To be sure, that kind of efficiency is a boon to companies like the Hospital Corporation of America, who invests more than one billion dollars annually to keep its hospitals up to date technologically.
Some, like Harvard economist David Cutler, have argued that information technologies will eventually make healthcare more like Walmart. Decision-making algorithms would streamline the provision of care, he argues, and ultimately make it as impersonal, efficient, and cost effective as the retail market. This may one day be true, but efficiency often comes at a human cost, as well as a monetary one.
A 2010 study on methods of diagnosing urinary tract infections, published in Deutsches Ärzteblatt International, found that algorithmic diagnoses using a clinical dataset alone had an error rate of approximately thirty-three percent. A wrong diagnosis could have serious consequences if, for example, a patient is moved from the ICU when they really needed to be there. Ignoring a patient’s medical history when making important decisions could very well lead to such a situation, Burger argued.
“When you’re doing computer protocols and looking at these scatter charts, it leaves out all these other variables out there that can affect your outcome,” Burger said. “There’s certain averages as to what these patients will respond to, but what happens is each patient can react differently, and does.”
“You have to look at how much these gadgets cost, how much these personalized DNA treatments cost, and who can actually afford that."
Though diagnostic algorithms may be flawed now, technologies that individualize healthcare could improve them. Wearable tech like bracelets, hats, and shirts that monitor health-related data can measure everything from physical activity to the severity of sport-related impacts. Bringing that data to the doctor could make an algorithm like Apache III far more accurate. Personalized medicine tailored to an individual’s genome could also make treatment more effective. Burger agreed, but the real question, she said, is who can afford these technologies in the first place?
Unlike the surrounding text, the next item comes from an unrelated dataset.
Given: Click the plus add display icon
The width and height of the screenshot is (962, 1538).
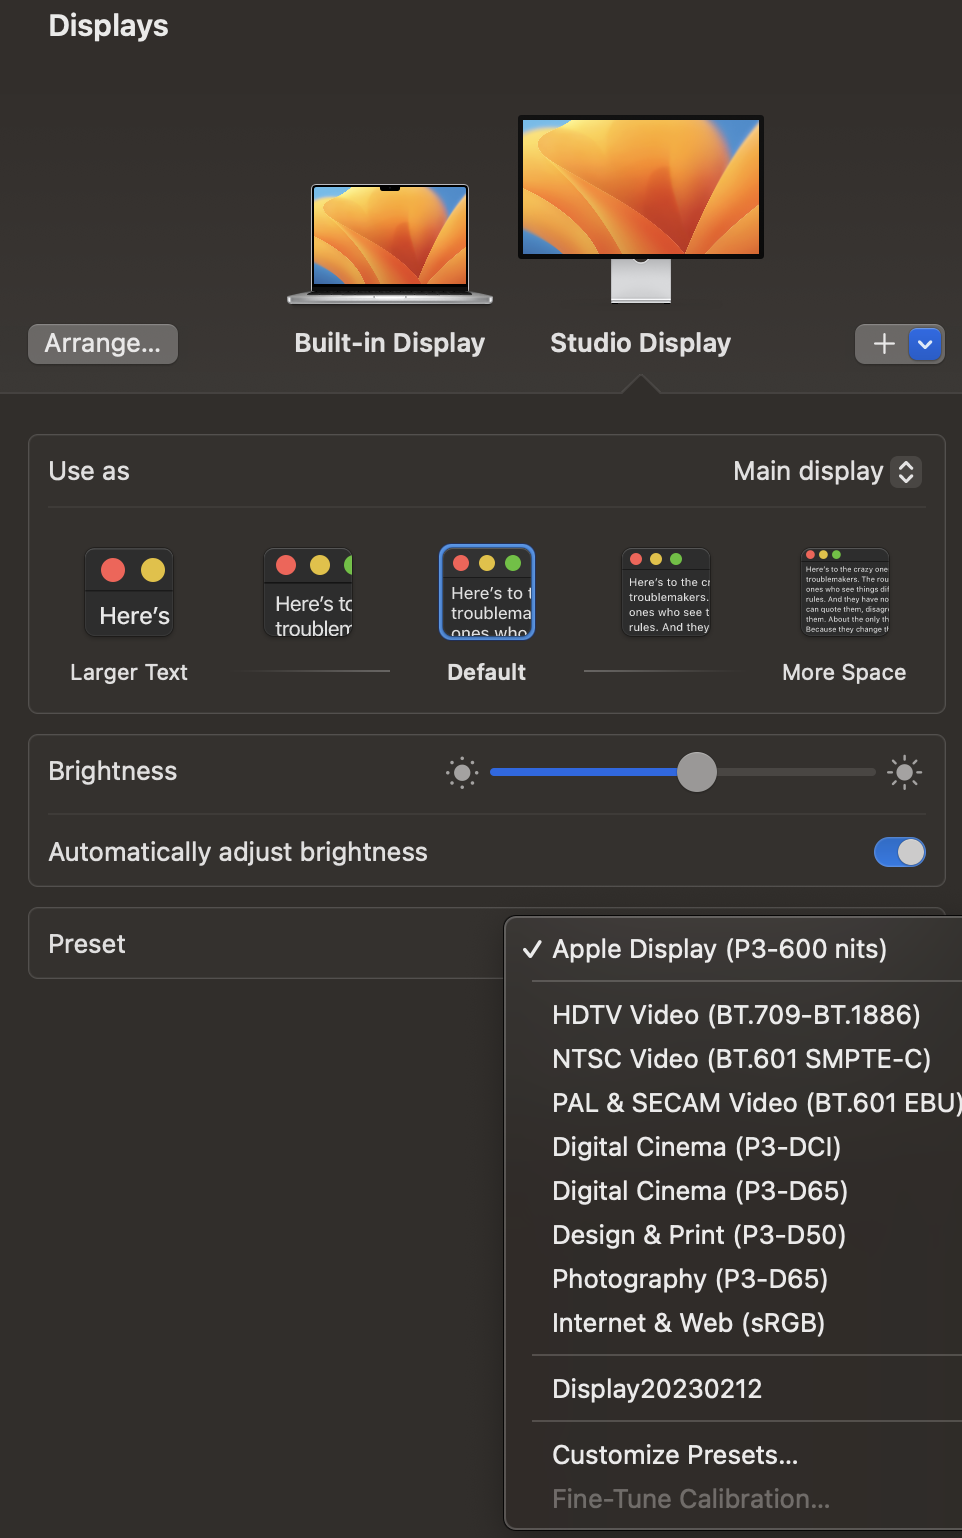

“You have to look at how much these gadgets cost, how much these personalized DNA treatments cost, and who can actually afford that,” Burger said. “You start tiering the medicine—the provision of healthcare—based on your ability to pay. It gets back into whether you have a platinum plan, gold, bronze, silver, or whether you have a paper plan; or no healthcare.”
Fitness trackers like the Misfit Shine and the Basis Band cost one hundred and two hundred dollars, respectively. It might not seem like much to the type of person liable to order one anyway, but one hundred bones can be a bundle when you can’t afford healthcare to begin with. As for medicine tailored to a person’s genome, the technology is still in development and we don’t really know how much it will cost. My hunch is that it won’t be cheap for a very long time.
Using algorithms to simply cut corners and treat people quicker is certainly cause for concern, but the technology itself isn’t necessarily to blame. (Robotic surgeons may be a different story.) Yes, algorithms have some issues in terms of how they measures statistical data to make specific diagnoses, but if integrated into a healthcare system that privileges proper care over efficiency, they could be helpful.
“We’d like to see it used as a resource, rather than a bible,” Burger said. “Also, not using it as a way of deciding who gets care, and who doesn’t get care—whether you decide to treat or to withdraw care. That should be left up to the family and the professionals who are providing care to that patient.”
Bugs in diagnostic algorithms and wearable health monitors can be fixed relatively easily, but the systemic problems that plague the private healthcare sector are quite different. Diagnostic algorithms have some issues, but it’s the healthcare system that’s truly broken—and that’s what we should be trying to fix.